Stored records:
--------------------------------

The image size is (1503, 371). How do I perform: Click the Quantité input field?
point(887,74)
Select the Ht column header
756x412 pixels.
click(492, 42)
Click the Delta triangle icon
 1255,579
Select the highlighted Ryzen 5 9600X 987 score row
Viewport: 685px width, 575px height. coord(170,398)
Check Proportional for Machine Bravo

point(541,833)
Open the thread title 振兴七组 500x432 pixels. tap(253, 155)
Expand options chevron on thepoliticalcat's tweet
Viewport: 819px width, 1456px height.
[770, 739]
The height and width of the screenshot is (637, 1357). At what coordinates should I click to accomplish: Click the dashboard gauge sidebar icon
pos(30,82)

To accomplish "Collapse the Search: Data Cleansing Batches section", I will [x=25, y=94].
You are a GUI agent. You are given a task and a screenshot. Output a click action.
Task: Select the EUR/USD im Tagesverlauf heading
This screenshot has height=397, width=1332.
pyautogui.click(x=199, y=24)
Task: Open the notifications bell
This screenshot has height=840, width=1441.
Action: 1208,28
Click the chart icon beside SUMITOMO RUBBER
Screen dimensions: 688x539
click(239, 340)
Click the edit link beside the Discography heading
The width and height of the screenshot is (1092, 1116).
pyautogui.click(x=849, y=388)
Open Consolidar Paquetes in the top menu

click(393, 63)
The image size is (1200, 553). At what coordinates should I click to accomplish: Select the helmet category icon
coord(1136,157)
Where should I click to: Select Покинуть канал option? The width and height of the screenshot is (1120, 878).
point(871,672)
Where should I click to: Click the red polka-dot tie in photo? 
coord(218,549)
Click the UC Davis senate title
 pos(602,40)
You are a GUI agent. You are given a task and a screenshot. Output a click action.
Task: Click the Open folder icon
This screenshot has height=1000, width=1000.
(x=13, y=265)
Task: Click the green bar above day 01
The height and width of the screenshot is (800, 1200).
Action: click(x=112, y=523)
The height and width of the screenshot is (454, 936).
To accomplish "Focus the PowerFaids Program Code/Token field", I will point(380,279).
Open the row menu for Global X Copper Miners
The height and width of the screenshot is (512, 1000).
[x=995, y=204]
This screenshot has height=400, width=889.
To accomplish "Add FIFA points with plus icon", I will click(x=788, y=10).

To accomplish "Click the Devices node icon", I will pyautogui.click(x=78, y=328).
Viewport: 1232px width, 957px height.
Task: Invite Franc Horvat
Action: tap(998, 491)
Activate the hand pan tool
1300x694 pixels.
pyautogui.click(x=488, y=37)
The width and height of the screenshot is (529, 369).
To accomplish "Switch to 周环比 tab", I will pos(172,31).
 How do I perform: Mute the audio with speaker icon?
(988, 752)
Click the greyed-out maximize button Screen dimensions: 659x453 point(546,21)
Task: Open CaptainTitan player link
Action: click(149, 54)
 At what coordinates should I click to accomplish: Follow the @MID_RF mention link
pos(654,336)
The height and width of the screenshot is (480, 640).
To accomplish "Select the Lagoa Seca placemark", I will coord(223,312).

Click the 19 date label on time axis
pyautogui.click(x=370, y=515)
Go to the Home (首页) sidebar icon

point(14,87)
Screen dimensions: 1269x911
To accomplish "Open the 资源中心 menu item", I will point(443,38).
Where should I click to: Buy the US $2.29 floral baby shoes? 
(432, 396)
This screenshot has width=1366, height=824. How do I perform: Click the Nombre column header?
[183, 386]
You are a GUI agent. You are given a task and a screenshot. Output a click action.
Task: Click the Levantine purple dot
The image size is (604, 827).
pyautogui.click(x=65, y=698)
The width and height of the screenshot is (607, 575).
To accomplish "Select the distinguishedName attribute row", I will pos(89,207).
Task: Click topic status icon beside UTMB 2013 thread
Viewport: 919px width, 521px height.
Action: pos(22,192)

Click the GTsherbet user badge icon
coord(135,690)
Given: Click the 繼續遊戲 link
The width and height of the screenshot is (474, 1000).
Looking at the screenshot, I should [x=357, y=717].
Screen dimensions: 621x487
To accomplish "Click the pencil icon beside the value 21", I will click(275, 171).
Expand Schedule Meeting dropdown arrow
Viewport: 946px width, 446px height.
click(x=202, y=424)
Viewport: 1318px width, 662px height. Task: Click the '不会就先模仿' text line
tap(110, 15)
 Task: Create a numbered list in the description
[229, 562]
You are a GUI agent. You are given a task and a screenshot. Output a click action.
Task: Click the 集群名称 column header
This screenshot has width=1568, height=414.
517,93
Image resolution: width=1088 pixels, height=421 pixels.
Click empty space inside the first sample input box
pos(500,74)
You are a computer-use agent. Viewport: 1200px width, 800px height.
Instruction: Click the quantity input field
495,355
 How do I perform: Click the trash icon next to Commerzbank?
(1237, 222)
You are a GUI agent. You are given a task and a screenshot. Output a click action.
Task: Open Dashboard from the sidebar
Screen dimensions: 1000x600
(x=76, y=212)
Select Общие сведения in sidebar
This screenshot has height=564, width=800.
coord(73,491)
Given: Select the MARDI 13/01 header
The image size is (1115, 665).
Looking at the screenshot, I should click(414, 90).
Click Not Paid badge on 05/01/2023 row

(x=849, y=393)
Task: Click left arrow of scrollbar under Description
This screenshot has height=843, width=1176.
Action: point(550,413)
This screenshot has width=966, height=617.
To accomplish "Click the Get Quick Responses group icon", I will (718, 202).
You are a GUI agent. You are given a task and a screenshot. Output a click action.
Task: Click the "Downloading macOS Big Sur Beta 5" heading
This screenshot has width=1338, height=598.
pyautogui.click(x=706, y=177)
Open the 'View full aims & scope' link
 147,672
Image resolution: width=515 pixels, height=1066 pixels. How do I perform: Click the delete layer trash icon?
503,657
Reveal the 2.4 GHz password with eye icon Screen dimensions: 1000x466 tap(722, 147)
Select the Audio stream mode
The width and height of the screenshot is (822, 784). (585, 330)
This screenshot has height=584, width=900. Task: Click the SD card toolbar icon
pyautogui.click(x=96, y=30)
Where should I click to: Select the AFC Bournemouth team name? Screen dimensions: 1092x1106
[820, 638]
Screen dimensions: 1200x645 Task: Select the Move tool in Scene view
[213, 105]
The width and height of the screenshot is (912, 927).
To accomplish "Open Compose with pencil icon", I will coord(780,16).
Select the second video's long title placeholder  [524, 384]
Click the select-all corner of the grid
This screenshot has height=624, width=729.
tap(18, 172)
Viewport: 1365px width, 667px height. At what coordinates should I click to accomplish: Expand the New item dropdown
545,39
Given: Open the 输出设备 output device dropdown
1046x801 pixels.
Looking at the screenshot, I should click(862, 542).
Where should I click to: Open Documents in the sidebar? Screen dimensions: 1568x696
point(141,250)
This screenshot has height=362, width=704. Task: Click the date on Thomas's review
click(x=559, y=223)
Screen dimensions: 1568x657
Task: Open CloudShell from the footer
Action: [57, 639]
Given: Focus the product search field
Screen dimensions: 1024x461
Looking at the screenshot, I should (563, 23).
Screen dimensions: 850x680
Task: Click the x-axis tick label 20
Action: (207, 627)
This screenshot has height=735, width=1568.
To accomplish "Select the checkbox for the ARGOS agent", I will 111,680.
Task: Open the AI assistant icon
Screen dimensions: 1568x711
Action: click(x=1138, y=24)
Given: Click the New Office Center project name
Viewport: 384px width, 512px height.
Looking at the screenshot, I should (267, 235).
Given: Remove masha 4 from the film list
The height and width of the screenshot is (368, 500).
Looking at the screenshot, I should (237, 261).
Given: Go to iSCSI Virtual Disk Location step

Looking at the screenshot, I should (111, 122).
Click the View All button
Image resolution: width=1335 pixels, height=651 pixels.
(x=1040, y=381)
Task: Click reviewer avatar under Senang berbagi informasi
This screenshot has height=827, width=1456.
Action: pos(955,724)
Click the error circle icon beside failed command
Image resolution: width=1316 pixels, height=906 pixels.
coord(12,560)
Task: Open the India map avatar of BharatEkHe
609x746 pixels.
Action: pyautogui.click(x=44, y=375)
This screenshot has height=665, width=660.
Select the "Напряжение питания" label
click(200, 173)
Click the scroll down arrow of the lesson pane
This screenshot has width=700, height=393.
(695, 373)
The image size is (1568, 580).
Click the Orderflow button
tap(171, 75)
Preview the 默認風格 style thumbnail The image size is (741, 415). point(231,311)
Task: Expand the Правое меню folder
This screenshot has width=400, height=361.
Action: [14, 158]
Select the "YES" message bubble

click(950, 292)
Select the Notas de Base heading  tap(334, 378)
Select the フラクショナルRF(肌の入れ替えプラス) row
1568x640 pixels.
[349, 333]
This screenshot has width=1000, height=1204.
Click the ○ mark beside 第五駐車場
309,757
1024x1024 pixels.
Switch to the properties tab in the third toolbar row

--------------------------------

Every line above that holds the word "Focus" is to be found and copied.

**RESPONSE BELOW:**
To accomplish "Focus the PowerFaids Program Code/Token field", I will point(380,279).
Given: Focus the product search field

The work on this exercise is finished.